Ainsi parlait Néanderthal




Il était à peu près admis que l'homme de Néanderthal (Homo sapiens Neanderthalis) ne savait pas parler, du moins parler comme nous, et comme l'homme de Cro Magnon, avec un langage articulé, rapide. Aussi la plupart des anthropologues convenaient-ils que Mr Néanderthal n'avait pu convenablement faire sa cour à Mme Cro Magnon et ne pouvait ainsi prétendre au noble titre d'ancêtre des lecteurs du Journal du Cancer (Homo sapiens sapiens). Et bien le croiriez-vous, il faut réviser nos positions. Néanderthal n'est peut être pas une espèce éteinte. Il est probable qu'il savait parler et donc qu'il a pu séduire... et donc qu'en cherchant bien il est peut-être l'un de nos ancêtres, et que par là même nous lui devons respect et affection. Peut-être ne lui aurions-nous jamais manqué de respect, si en bon scientifiques nous avions douté de l'opinion paradigmatique qui lui coupait la parole.

Une autre vérité inébranlable, grâce à laquelle vécurent bien des biologistes et des médecins, concerne la multiplication des neurones. Toutes les cellules de l'organisme sont capables de se multiplier et de se renouveler plus ou moins rapidement de la naissance à la mort chez les mammifères, sauf les neurones, dont le nombre établi au terme de la vie foetale, ne peut aller qu'en déclinant. Faux semble-t-il. Faux peut-être.

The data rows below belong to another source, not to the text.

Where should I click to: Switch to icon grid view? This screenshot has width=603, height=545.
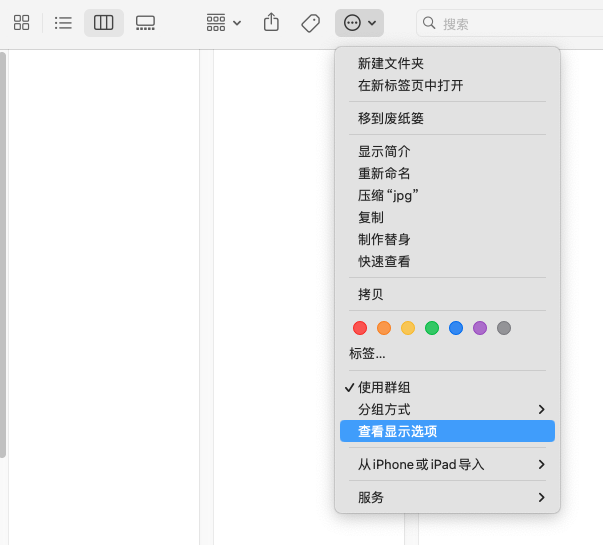pos(22,22)
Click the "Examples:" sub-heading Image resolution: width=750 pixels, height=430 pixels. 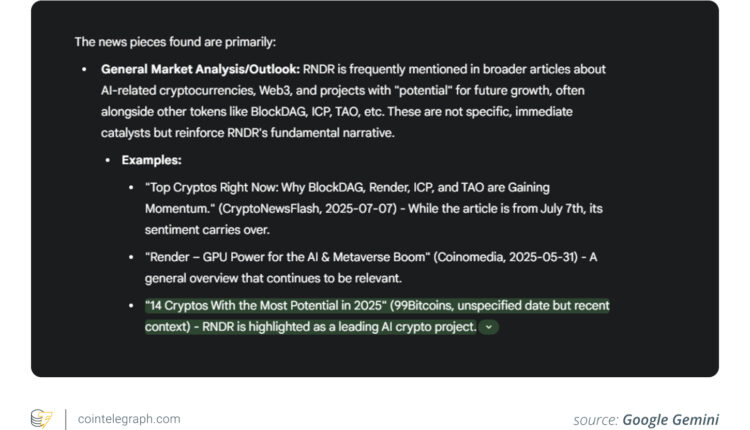pos(153,159)
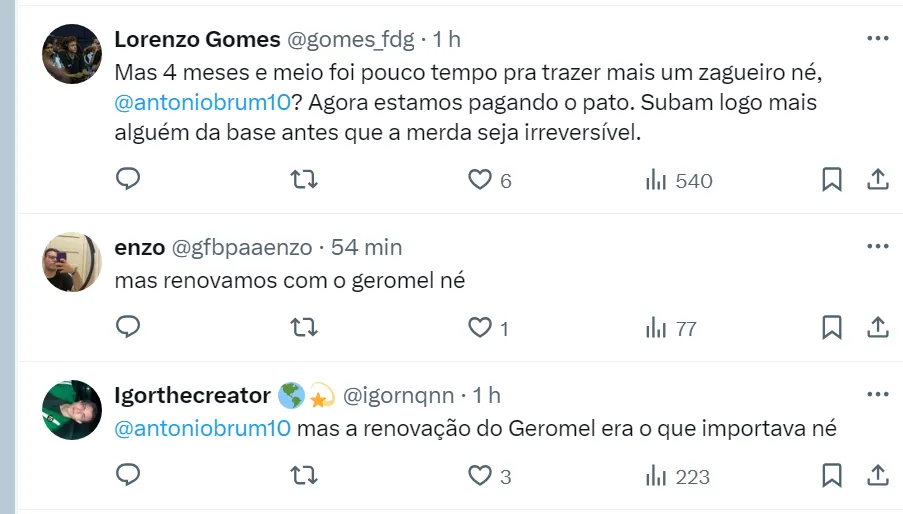The height and width of the screenshot is (514, 903).
Task: Open more options on Igorthecreator's tweet
Action: tap(877, 394)
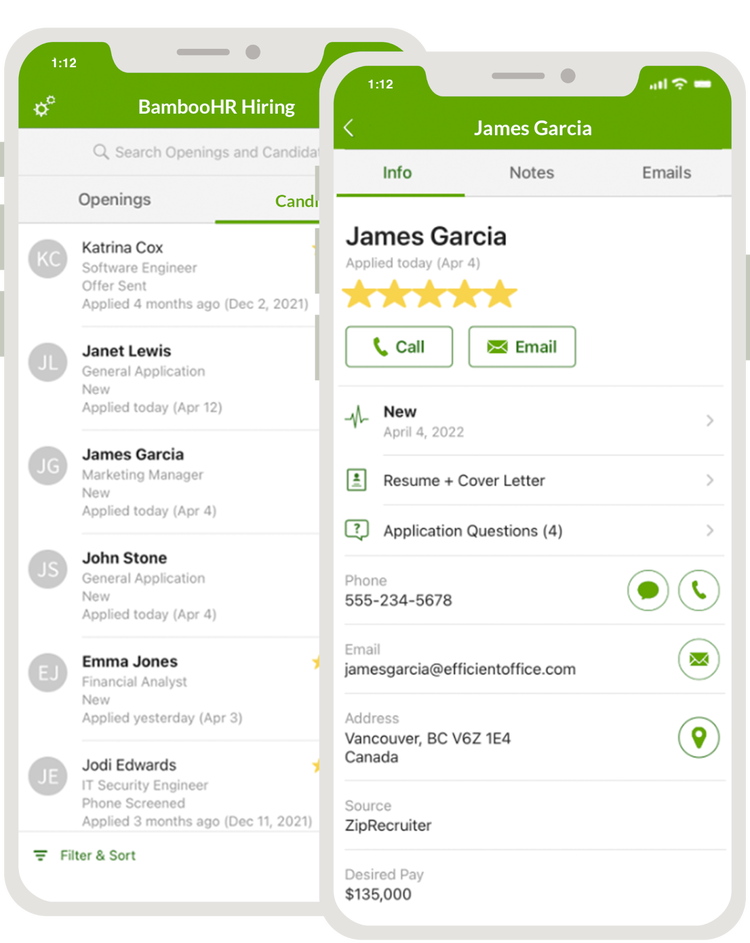750x943 pixels.
Task: Tap the KC avatar for Katrina Cox
Action: tap(48, 259)
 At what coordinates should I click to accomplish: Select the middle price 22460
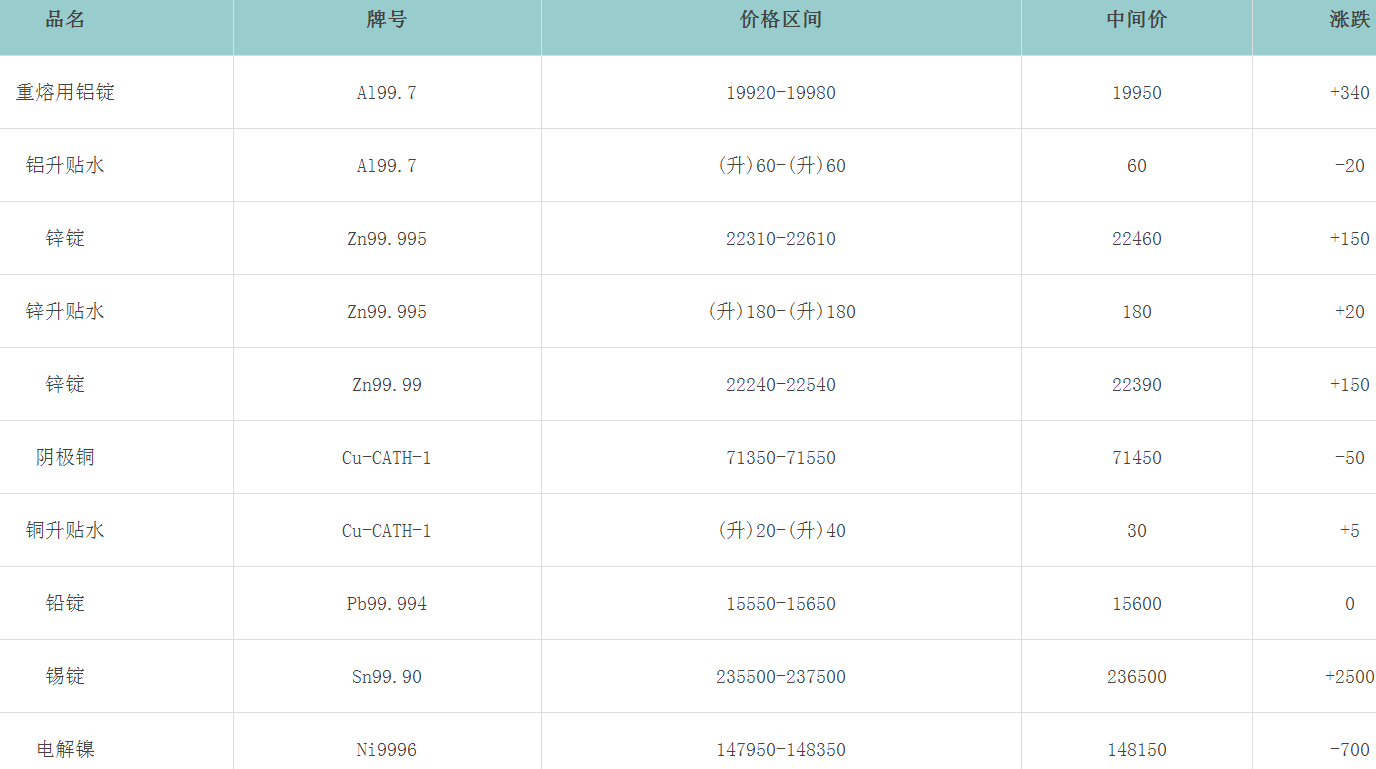tap(1136, 239)
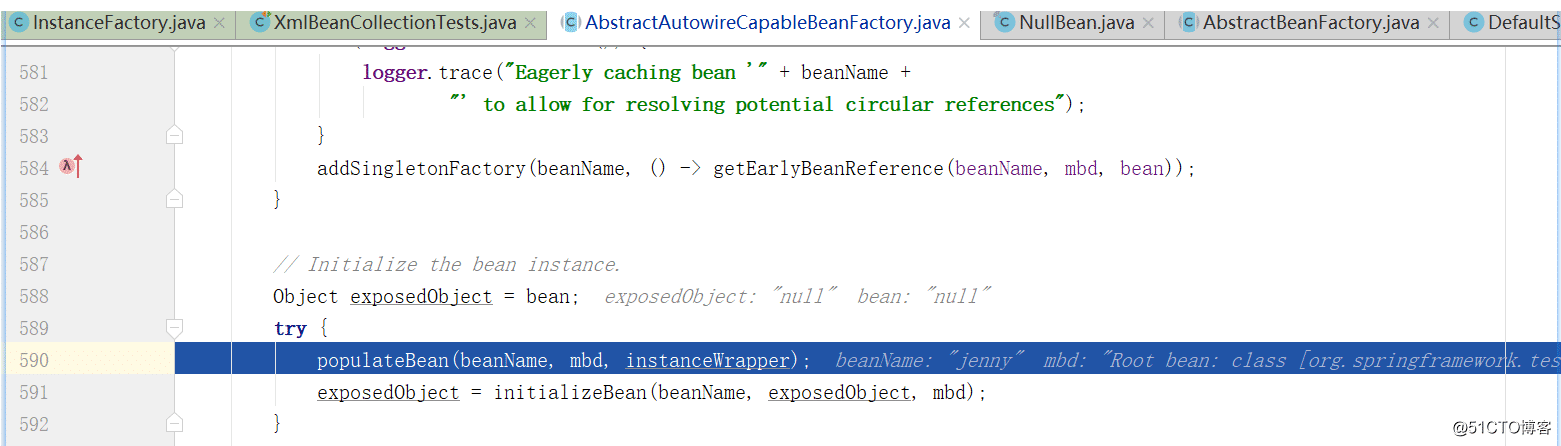
Task: Click the populateBean method call
Action: point(383,360)
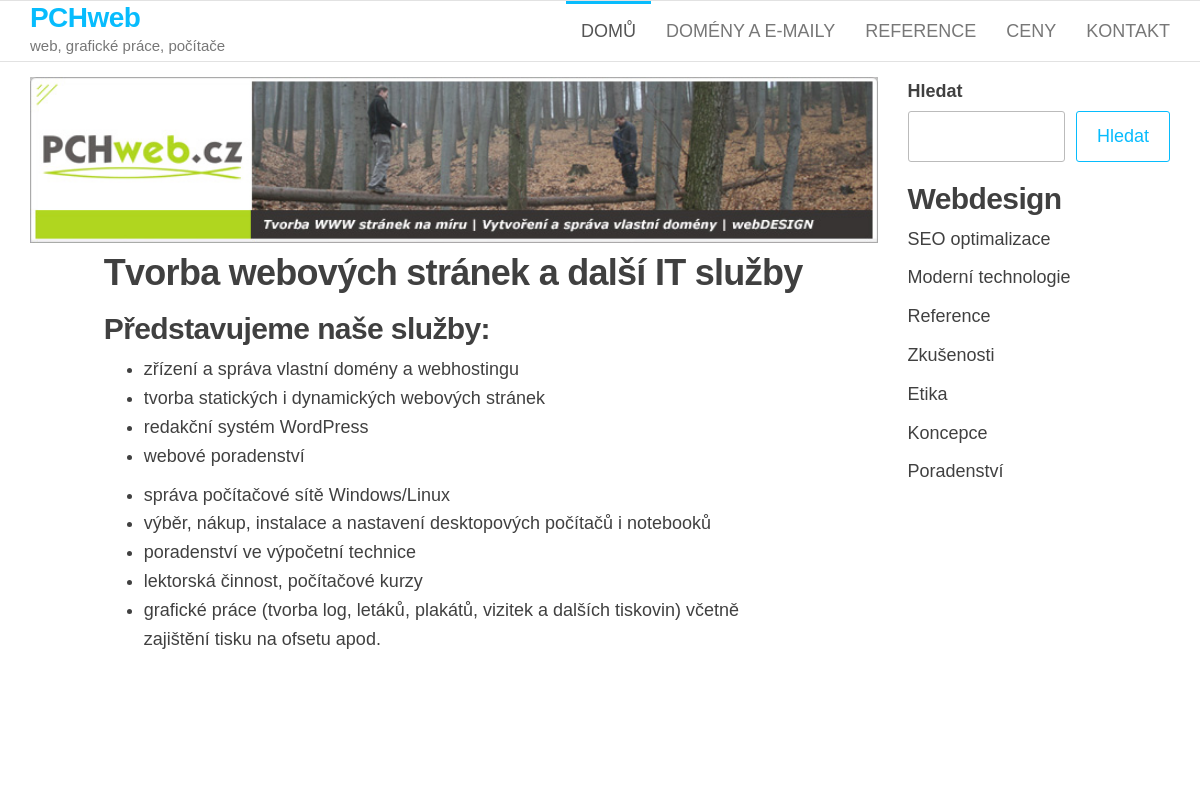Visit the Moderní technologie page
This screenshot has height=800, width=1200.
(988, 277)
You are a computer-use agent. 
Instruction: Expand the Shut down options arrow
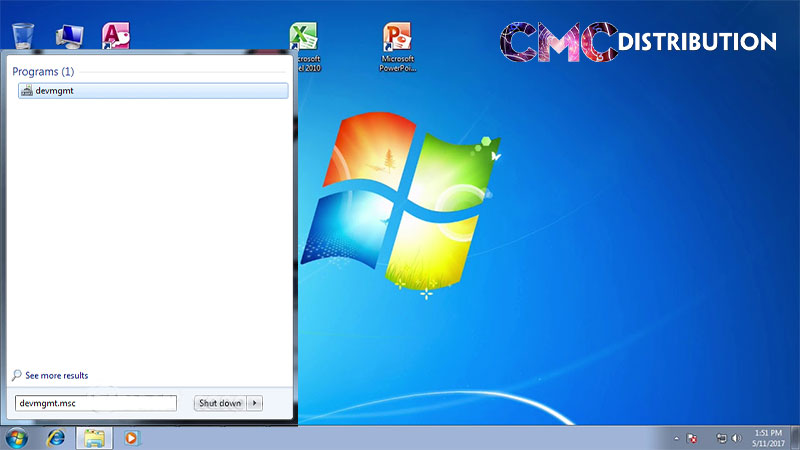256,403
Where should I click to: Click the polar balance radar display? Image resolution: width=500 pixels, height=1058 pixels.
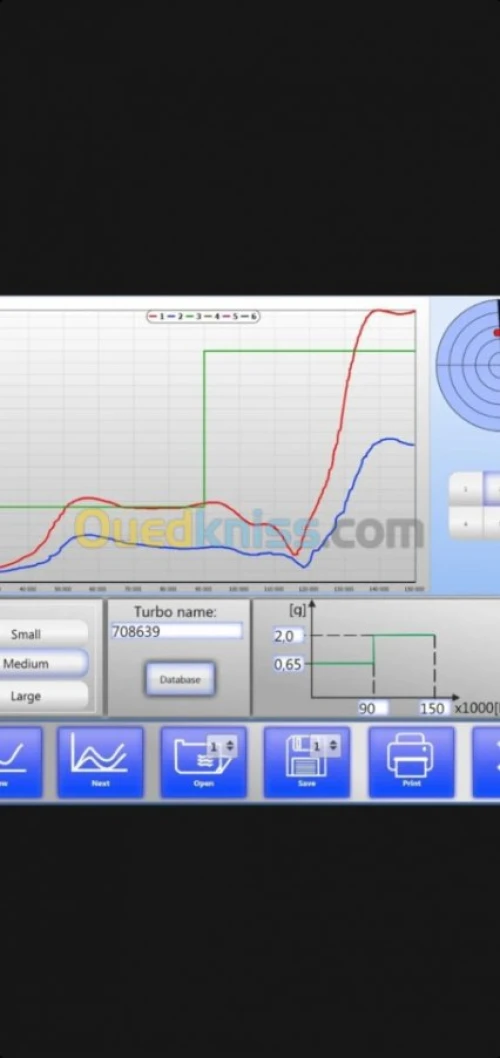pyautogui.click(x=470, y=365)
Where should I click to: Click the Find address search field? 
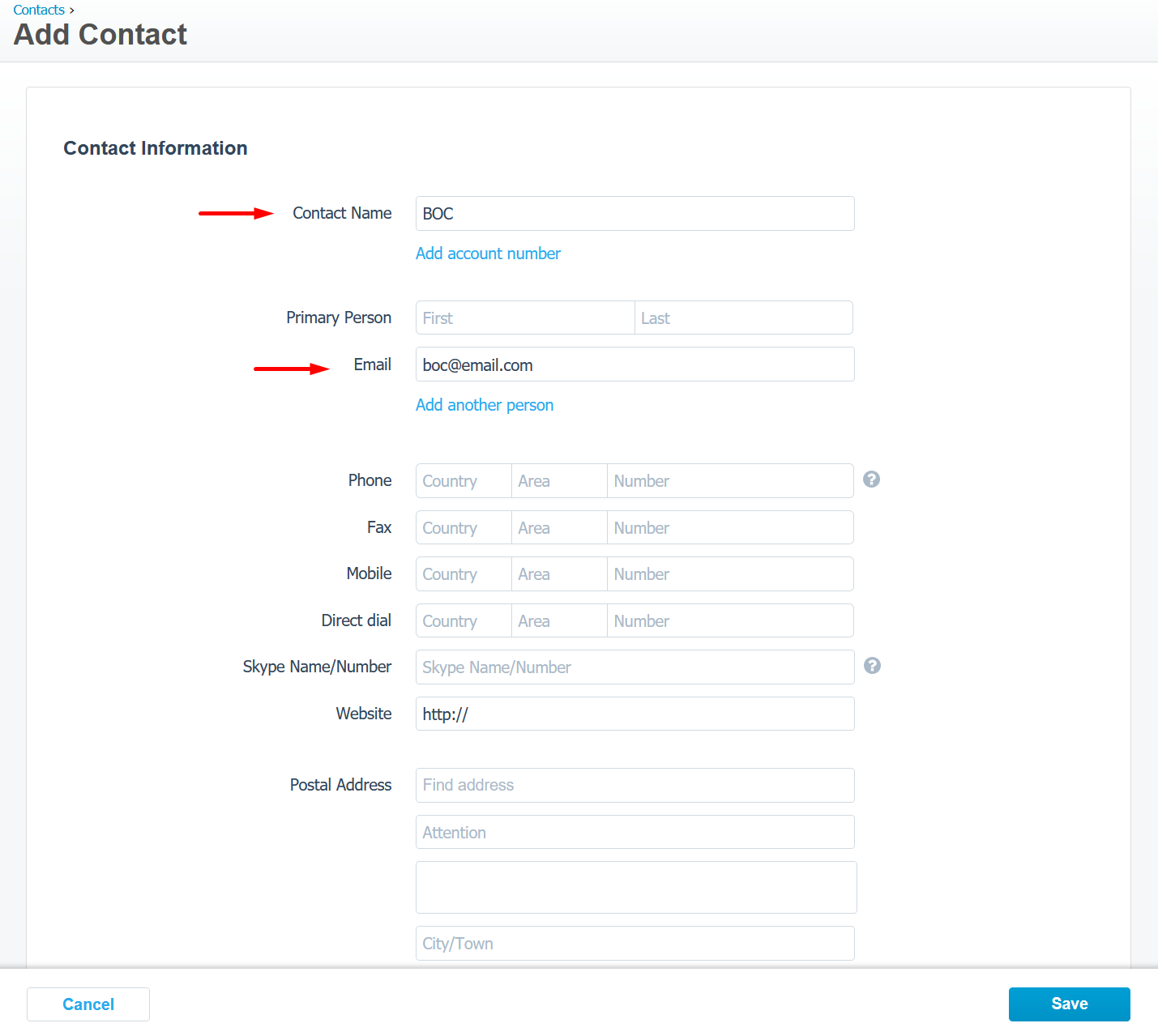[635, 786]
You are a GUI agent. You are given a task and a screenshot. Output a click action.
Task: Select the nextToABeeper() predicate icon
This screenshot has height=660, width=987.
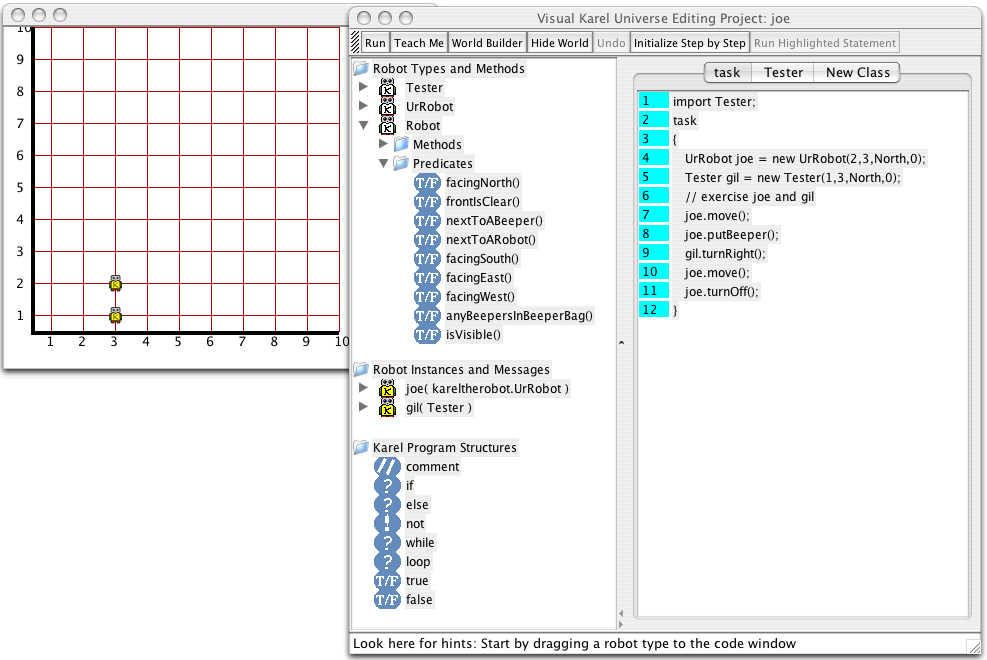click(x=427, y=221)
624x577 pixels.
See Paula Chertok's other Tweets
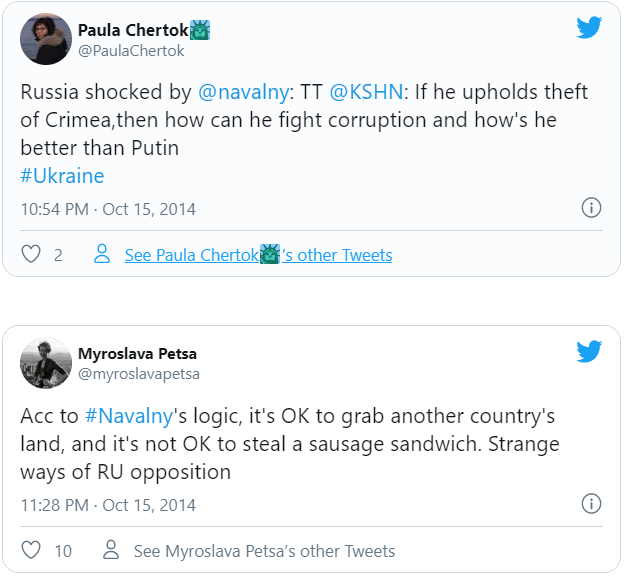[x=258, y=255]
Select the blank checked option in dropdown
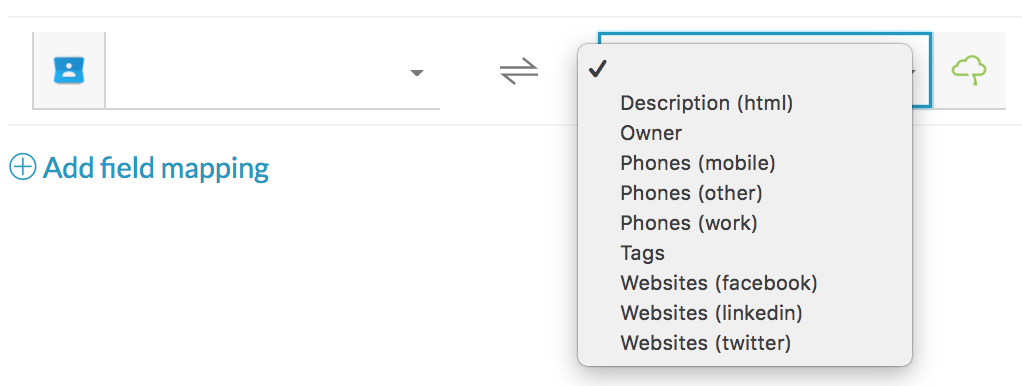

Allons-nous accepter ces vérités neuves. Sont-ce bien des vérités. Comment savoir? Maintenant que l'Eglise a réhabilité Galilée et que Copernic est redevenu honorable. Vers qui devrons-nous nous tourner pour savoir par où passe la frontière entre la vérité et l'erreur. Peut être devrons-nous nous adresser aux Comités d'Ethique!

"Also Sprach Zarathustra"

La suggestion n'est peut-être pas sotte. Que nous dit l'éthique scientifique. Ou plutôt que ne dit-elle pas, qu'elle devrait dire. C'est simple et çà tient en peu de mots. En science, il n'y a pas de vérité qui ne soit approximative et temporaire. Celui ou celle qui n'a pas inclus le doute systématique dans son comportement (ethos) n'est pas un scientifique. Et tant pis pour les prophètes, gourous, sages et autres héritiers de Néanderthal et Cro Magnon qui dans les medias ou les congrès, ou auprès des décideurs assènent ou distillent des "vérités scientifiques". Ils ne sont pas des nôtres et nous ne sommes pas des leurs. Ils sont dans l'erreur et y entraînent ceux qui leur font confiance.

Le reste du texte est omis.